In this work, we used the method of numerical simulation in the CAFÉ module of the ProCAST software to carry out a systematic study of the influence of the solidification conditions on the competitive grain growth in a casting of the GS26 superalloy in the form of a plate over a wide range of values of the temperature gradients and solidification rates.

EXPERIMENTAL

To simulate grain growth, we used the CAFÉ module of the ProCAST simulation program. We simulated the process of directional solidification of a thin plate with the dimensions of 200 × 40 × 4 mm at a given temperature gradient G in the mushy zone and the velocity of the motion of the liquidus isotherm W, which remained constant during the entire process of solidification. It was assumed that on the lower end of the plate there were nucleated three grains (A, B, and A, Fig. 1) of a certain crystallographic orientation. The opportunity of the formation of any other grains, for example, before the front of growth or on the lateral boundaries of the plate (stray grains), was not considered.

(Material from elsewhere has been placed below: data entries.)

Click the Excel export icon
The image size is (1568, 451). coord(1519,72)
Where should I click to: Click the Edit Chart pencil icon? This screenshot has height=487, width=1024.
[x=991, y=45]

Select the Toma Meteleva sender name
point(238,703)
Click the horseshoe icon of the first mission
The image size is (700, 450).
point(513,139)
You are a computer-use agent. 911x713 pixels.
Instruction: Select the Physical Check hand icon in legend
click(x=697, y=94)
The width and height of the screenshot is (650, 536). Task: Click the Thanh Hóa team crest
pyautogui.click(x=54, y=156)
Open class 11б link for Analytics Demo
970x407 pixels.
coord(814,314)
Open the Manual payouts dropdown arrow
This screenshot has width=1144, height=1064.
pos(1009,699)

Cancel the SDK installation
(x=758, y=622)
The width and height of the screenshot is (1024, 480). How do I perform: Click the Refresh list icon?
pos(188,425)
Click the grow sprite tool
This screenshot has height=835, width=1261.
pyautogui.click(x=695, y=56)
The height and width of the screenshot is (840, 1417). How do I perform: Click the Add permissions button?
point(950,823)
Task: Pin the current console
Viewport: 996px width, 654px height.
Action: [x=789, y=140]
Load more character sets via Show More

Fig. 1. (a) Scheme of the experiment and (b) a typical macrostructure of the casting obtained in a computational experiment.

The azimuthal orientation of all the grains was such that the lateral faces of the plate were parallel to the crystal plane (001). In all the calculations, the grains of type A were oriented in such a way that one of the crystallographic orientations [001] be coincident with the longitudinal axis of the plate. The deviation of the crystallographic orientation [001] of grain B from the casting axis varied in the limits of angles α = 5°–54°. In the CAFÉ module, the orientation of grains is assigned by the Euler angles (Phi1, Phi, Phi2), where the angle Phi1 determines the azimuthal turn of the crystallographic lattice, and the angle Phi determines the deviation of the primary axes of dendrites from the vector of the temperature gradient. Thus, the crystallographic orientation of grains A was always specified by the angles Phi1 = 0, Phi = 0, and Phi2 = 0. The crystallographic orientation of grain B changed as follows: Phi1 = 0, Phi = α, Phi2 = 0.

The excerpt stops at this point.